Keywords: Artists begin work, Vatican Christmas, out of sand

Vatican City, (CNA/EWTN News) - Beginning Nov. 17, four artists are beginning their work in St. Peter's Square, crafting nearly 46,000 cubic feet of sand, equal to around 700 tons, into a grand "Sand Nativity."

The creators, who have been sculpting sand nativities in the Italian town of Jesolo for years, say on their website that the goal is "to build the largest sand nativity in Christendom in the center of Rome in order to provide moments of authentic and joyful contemplation to all those who love Christmas."

Sand Nativity scene in the Italian town of Jesolo. Credit: Town of Jesolo.

A partnership between the mayor of Jesolo and Patriarch Francesco Moraglia of Venice is what brought the famous sand sculptures to the Vatican for Christmas 2018.

The Jesolo sand, as it is called, was brought to the square from the Dolomites, a mountain range in northeastern Italy near Jesolo. The four sculptors who will transform the shapeless mounds into the traditional figures of Jesus' birth hail from Holland, Russia, the Czech Republic, and the United States.

Phase one of construction will begin with a large pyramid of sand; spaces will then be dug into the sides and the sand compacted. A few days later, a protective structure will be built around the sand. The true sculpting phase will begin Nov. 21 and go until the first week of December.

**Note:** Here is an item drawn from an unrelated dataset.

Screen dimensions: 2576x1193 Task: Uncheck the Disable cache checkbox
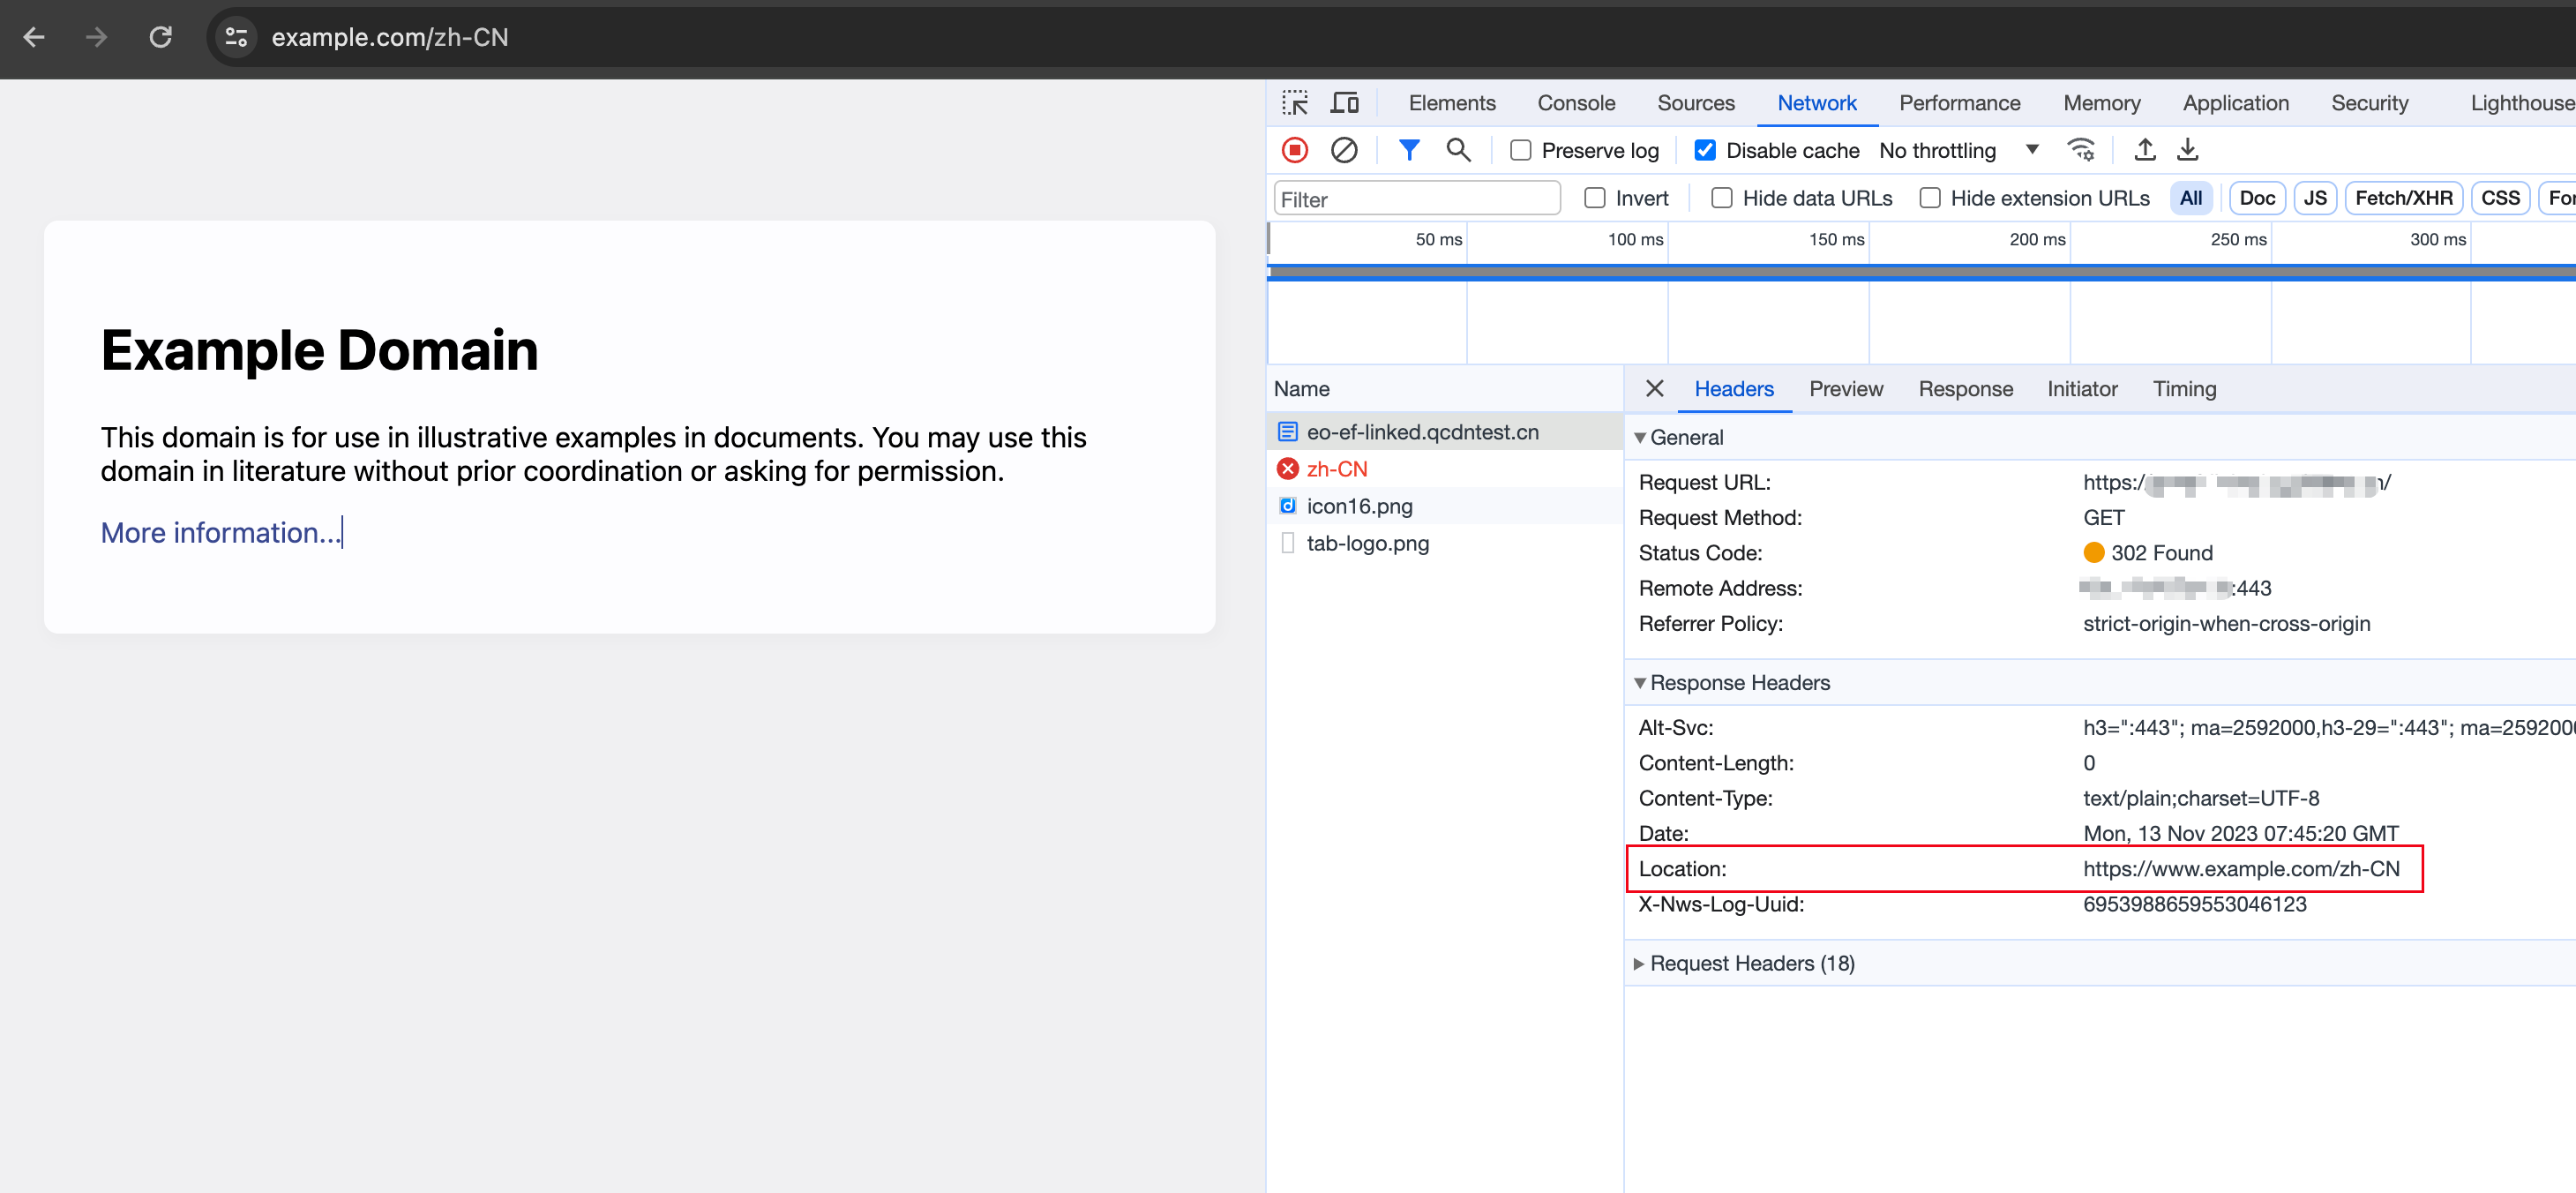tap(1705, 150)
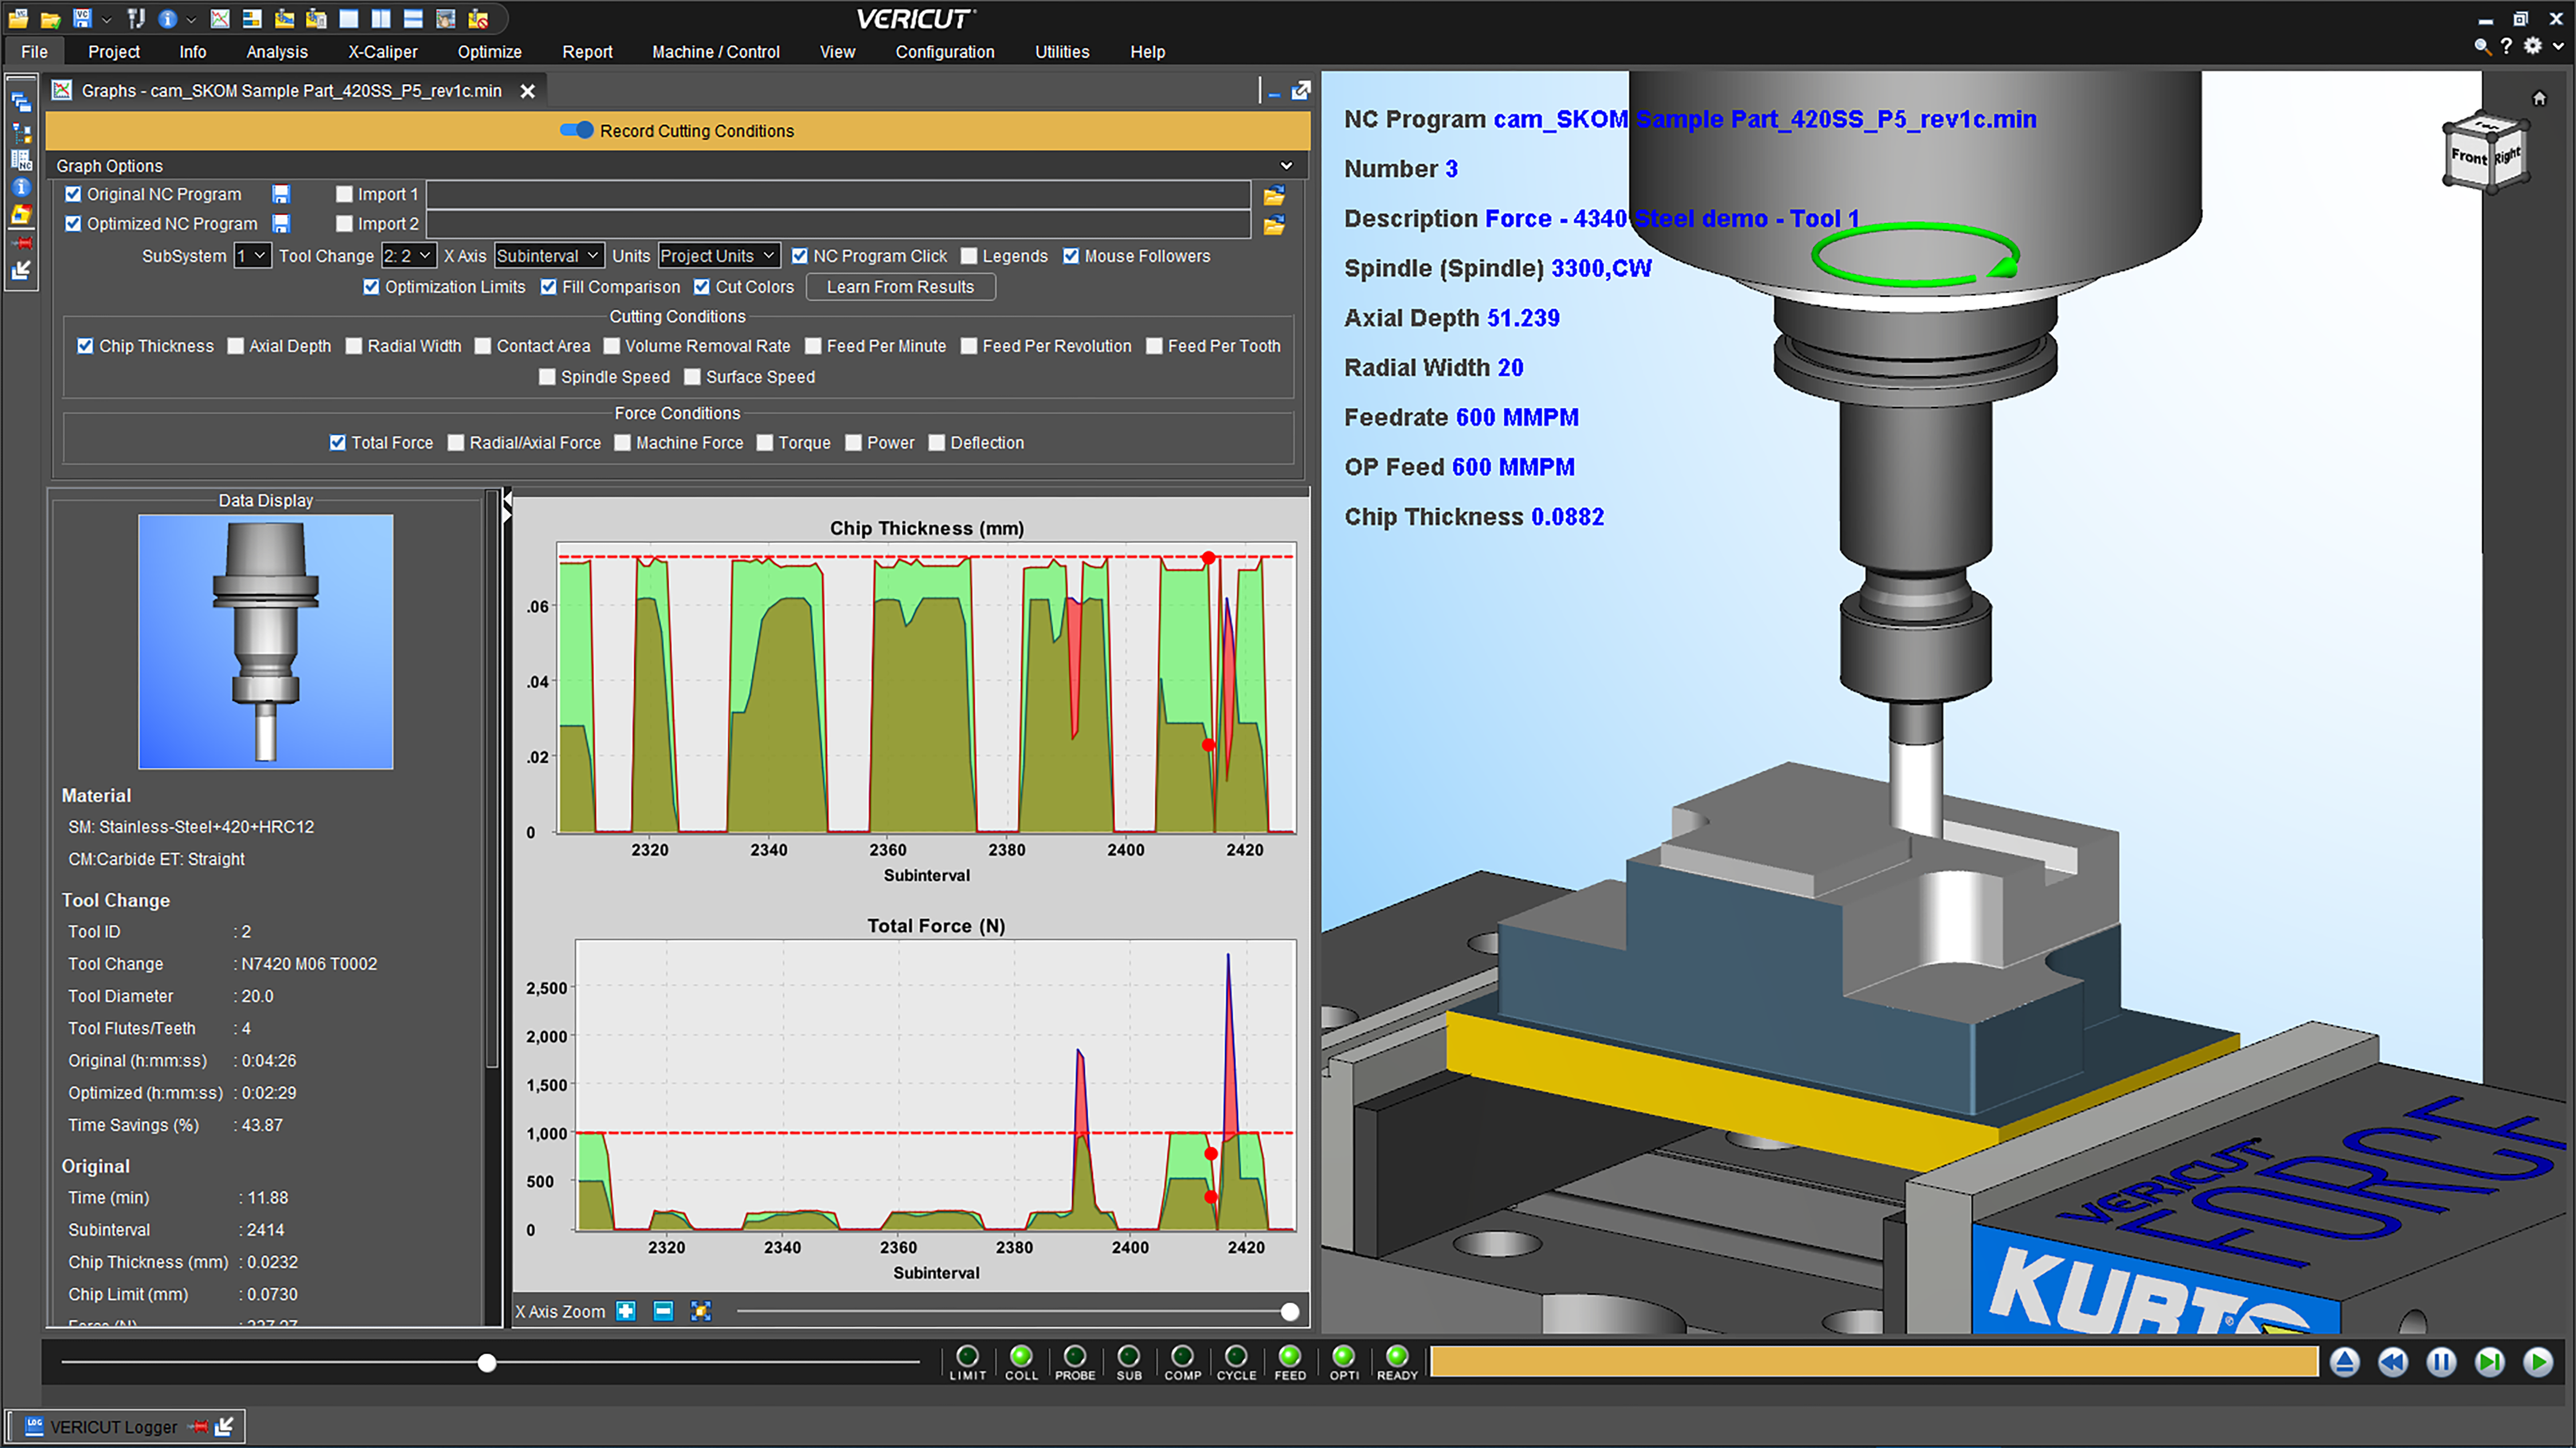
Task: Click the Rewind simulation button
Action: pos(2393,1362)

In the final 48 hours, which will be Dec. 5-6, the final touches will be placed, before the big reveal Dec. 7, the same day as the annual lighting ceremony of the St. Peter's Square Christmas tree.

The tradition to have a tree in St. Peter's Square was begun by Pope St. John Paul II in 1982. This year's tree comes from the Forest of Cansiglio in northern Italy, which is near the Dolomites.